The study, which included nearly 90,000 women aged 40 to 59, is the latest to question the value of routine mammography. The researchers found the same number of women who died of breast cancer at 25 years, regardless of whether or not undergo annual mammograms.
Mammography is performed routinely for early diagnosis of breast cancer in women. But this really questioned whether this screening really saves lives. In some cases, early detection does not necessarily mean that cancer is curable and other treatments work even if the cancer is found in later stages.
Here you have a summary of the original study, which can read the full in the British Medical Journal, entitled: Twenty five year follow-up for breast cancer incidence and mortality of the Canadian National Breast Screening Study: randomized screening trial
Objective To compare breast cancer incidence and mortality up to 25 years in women aged 40-59 who did or did not undergo mammography screening.
Design Follow-up of randomised screening trial by centre coordinators, the study’s central office, and linkage to cancer registries and vital statistics databases.
Setting 15 screening centres in six Canadian provinces,1980-85 (Nova Scotia, Quebec, Ontario, Manitoba, Alberta, and British Columbia).
Participants 89?835 women, aged 40-59, randomly assigned to mammography (five annual mammography screens) or control (no mammography).
Interventions Women aged 40-49 in the mammography arm and all women aged 50-59 in both arms received annual physical breast examinations. Women aged 40-49 in the control arm received a single examination followed by usual care in the community.
Main outcome measure Deaths from breast cancer.

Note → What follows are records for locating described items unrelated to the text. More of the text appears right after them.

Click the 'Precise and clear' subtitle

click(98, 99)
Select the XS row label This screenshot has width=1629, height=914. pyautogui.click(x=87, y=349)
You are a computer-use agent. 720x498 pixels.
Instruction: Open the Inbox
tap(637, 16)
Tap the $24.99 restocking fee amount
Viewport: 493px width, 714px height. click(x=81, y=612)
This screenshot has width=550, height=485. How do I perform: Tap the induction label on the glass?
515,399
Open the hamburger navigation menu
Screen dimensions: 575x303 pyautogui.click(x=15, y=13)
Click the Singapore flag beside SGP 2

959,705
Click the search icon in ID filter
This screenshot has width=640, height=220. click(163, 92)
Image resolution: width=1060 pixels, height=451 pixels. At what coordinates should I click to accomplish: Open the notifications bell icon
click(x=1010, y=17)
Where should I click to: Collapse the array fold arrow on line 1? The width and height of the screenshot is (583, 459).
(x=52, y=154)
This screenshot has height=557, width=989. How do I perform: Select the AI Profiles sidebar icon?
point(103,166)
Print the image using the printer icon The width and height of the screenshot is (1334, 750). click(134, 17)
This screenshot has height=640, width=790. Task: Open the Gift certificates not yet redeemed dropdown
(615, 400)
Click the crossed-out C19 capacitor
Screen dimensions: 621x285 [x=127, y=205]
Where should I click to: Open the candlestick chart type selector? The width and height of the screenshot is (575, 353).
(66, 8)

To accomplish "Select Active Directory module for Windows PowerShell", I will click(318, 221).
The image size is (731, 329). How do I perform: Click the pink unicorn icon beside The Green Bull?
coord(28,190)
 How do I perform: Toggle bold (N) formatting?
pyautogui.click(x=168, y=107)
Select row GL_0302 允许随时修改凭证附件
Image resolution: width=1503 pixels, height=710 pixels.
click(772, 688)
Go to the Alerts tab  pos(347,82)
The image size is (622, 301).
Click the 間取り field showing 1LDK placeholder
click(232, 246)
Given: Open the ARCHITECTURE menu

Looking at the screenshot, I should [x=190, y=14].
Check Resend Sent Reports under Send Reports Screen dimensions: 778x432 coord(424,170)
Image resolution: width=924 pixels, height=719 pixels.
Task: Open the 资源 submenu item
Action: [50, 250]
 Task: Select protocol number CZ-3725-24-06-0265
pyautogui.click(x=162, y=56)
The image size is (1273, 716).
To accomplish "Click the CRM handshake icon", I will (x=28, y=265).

Results During the five year screening period, 666 invasive breast cancers were diagnosed in the mammography arm (n=44?925 participants) and 524 in the controls (n=44?910), and of these, 180 women in the mammography arm and 171 women in the control arm died of breast cancer during the 25 year follow-up period. The overall hazard ratio for death from breast cancer diagnosed during the screening period associated with mammography was 1.05 (95% confidence interval 0.85 to 1.30). The findings for women aged 40-49 and 50-59 were almost identical. During the entire study period, 3250 women in the mammography arm and 3133 in the control arm had a diagnosis of breast cancer, and 500 and 505, respectively, died of breast cancer. Thus the cumulative mortality from breast cancer was similar between women in the mammography arm and in the control arm (hazard ratio 0.99, 95% confidence interval 0.88 to 1.12). After 15 years of follow-up a residual excess of 106 cancers was observed in the mammography arm, attributable to over-diagnosis.
Conclusion Annual mammography in women aged 40-59 does not reduce mortality from breast cancer beyond that of physical examination or usual care when adjuvant therapy for breast cancer is freely available. Overall, 22% (106/484) of screen detected invasive breast cancers were over-diagnosed, representing one over-diagnosed breast cancer for every 424 women who received mammography screening in the trial.
Anthony B Miller, professor emeritus1, Claus Wall, data manager, Cornelia J Baines, professor emerita, Ping Sun, statistician, Teresa To, senior scientist, Steven A Narod, professor.